Maybe no real whistles blow, bells clang or lights flash, but inside a person’s mind, all that happens and more when they finally understand something or grasp a feeling that has eluded them for a long time.
BELLS GO OFF AND LIGHTS FLASH: Sometimes you have to see something a dozen times before the concept finally clicks! Understanding how leaves push ahead of the growing point in corn can be like that.
I had an aha moment recently while walking with Dave Nanda through the Crop Watch ’16 field before the corn was waist-high. Nanda is a crops consultant for Seed Consultants Inc., sponsor of Crop Watch ’16.
First, here’s the setup: For several years now, I have written stories about how corn grows. A key point in corn development is that the growing point of the plant remains below the soil surface until the fifth or sixth leaf has emerged. This helps explain why corn can regrow if a hailstorm hits or a freak frost occurs relatively early in the growing season. As long as the growing point is belowground, it is still protected from potential threats aboveground.
Even though I’ve written about it dozens of times, for many years I couldn’t wrap my head around how the growing point could stay belowground while corn leaves were growing aboveground. After all, a point is a point, right? It’s typically the leading edge — the tip of a knife, for example. Everything that comes later comes behind the point.
Hard head!
To his credit, Nanda tried to explain the process to me dozens of times over the past few years. Sometimes it was in the cornfield; sometimes it was over the phone or in something he wrote. A year ago he went to great lengths to help me understand that the stalk can elongate while the growing point is still inside, not at the tip. I got it — sort of. I guess "sort of" means I understood it well enough to write about it. Whether I really understood exactly why the growing point remains several inches below the leading edge of the growing plant is likely a stretch.

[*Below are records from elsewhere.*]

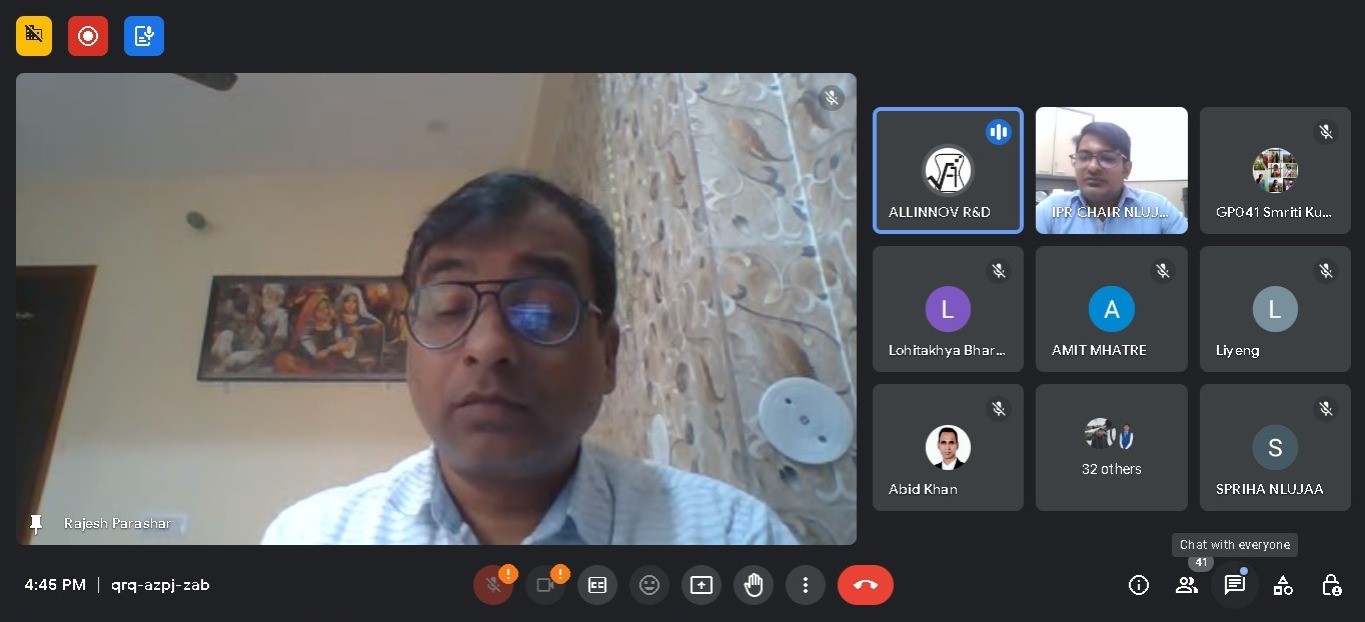This screenshot has width=1365, height=622.
Task: Turn on the camera
Action: click(545, 585)
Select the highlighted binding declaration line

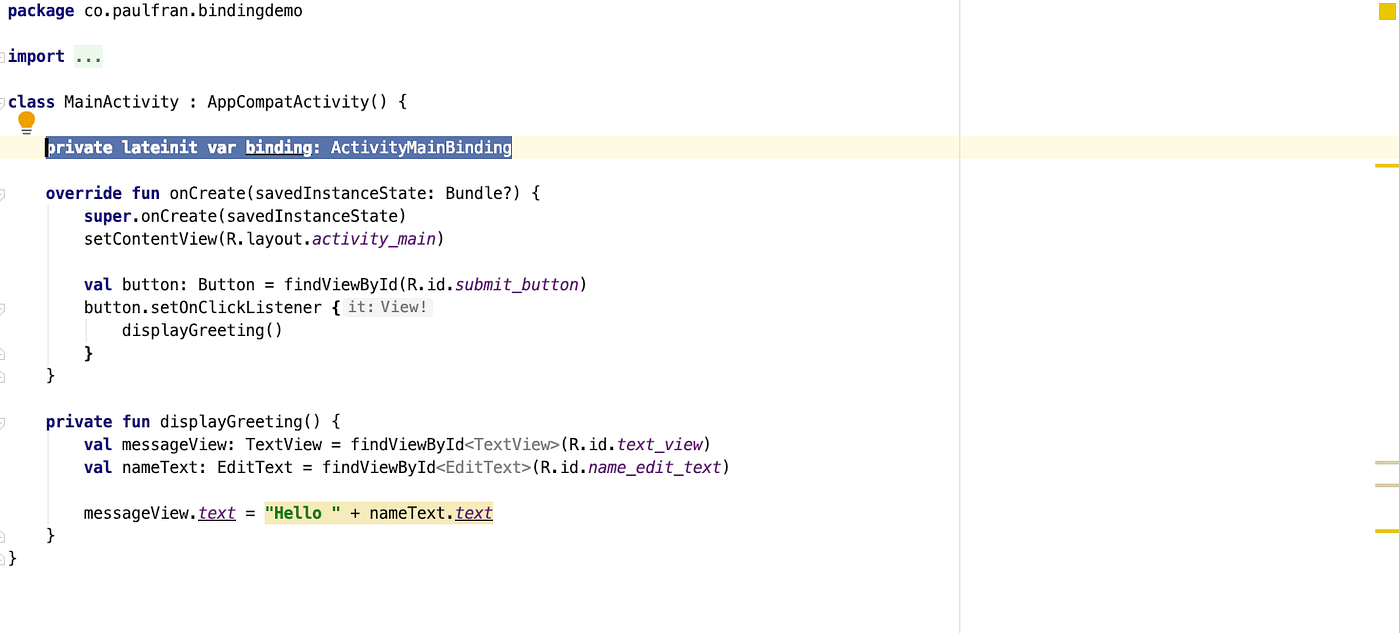[x=278, y=147]
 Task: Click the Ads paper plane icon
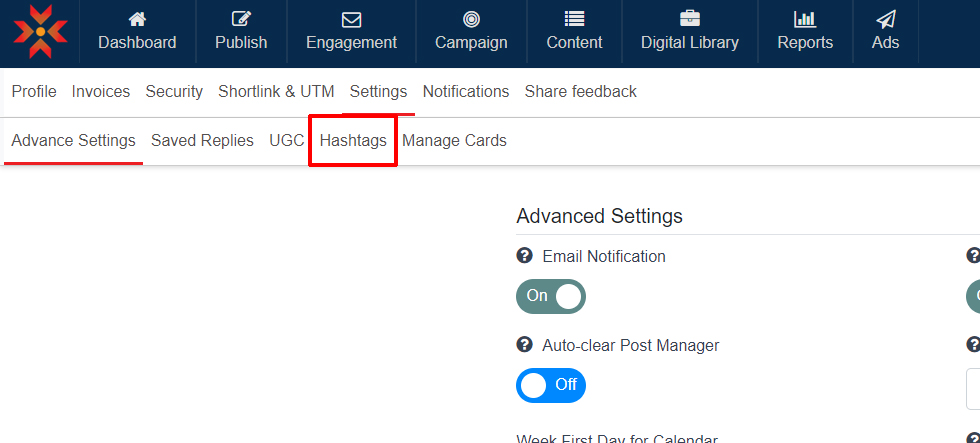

Recently I accompanied Nanda to the Crop Watch ’16 field, where we try to understand what might be happening in many cornfields based on what’s happening in this field. He immediately started doing what a student of corn does: He dug a plant and began splitting it lengthwise. The plant had at least seven leaves exposed with collars. I had seen him do this many times before.
“There it is, Tom,” he noted. “There is the growing point. It’s above the soil surface already.”
He pointed to a wedge-shaped formation of tissue inside the stalk. The wedge had a point, more or less, headed upward in the plant — hence the term, "growing point."
Aha moment
“The tissue around the point on either side is leaf tissue,” Nanda explained. “It protects the growing point.”
Suddenly the wheels turned and everything clicked into place. I saw the growing point. But I also saw the leaf tissue on either side. The growing point doesn’t extend all the way across to the sides of the stem. There is leaf tissue around it on each side — the tissue that protects it.
“Ah, I get it now,” I said, grinning. “Leaves can be out in front of the growing point because they go around the point. It isn’t a solid wedge across the plant. It’s the center of the plant.”
“You got it, Tom,” Nanda said. “Early leaves go around the growing point as they develop. That is how they can get ahead of the growing point and go aboveground and begin to function while the growing point remains under them. I’ve told you that many times before.”
Maybe he had, but he hadn’t told me and showed me at the same time. This time when I saw the tissue on either side inside the stem, with the growing point in the middle, it all made sense. Leaf tissue could go around the point, grow into leaves, and begin catching sunlight while the growing point was still below the surface.
The lightbulb finally went on! The complicated became simple. So if you struggle with the concept, too, give it time. Split a stalk and study what's inside. Maybe your aha moment is coming soon.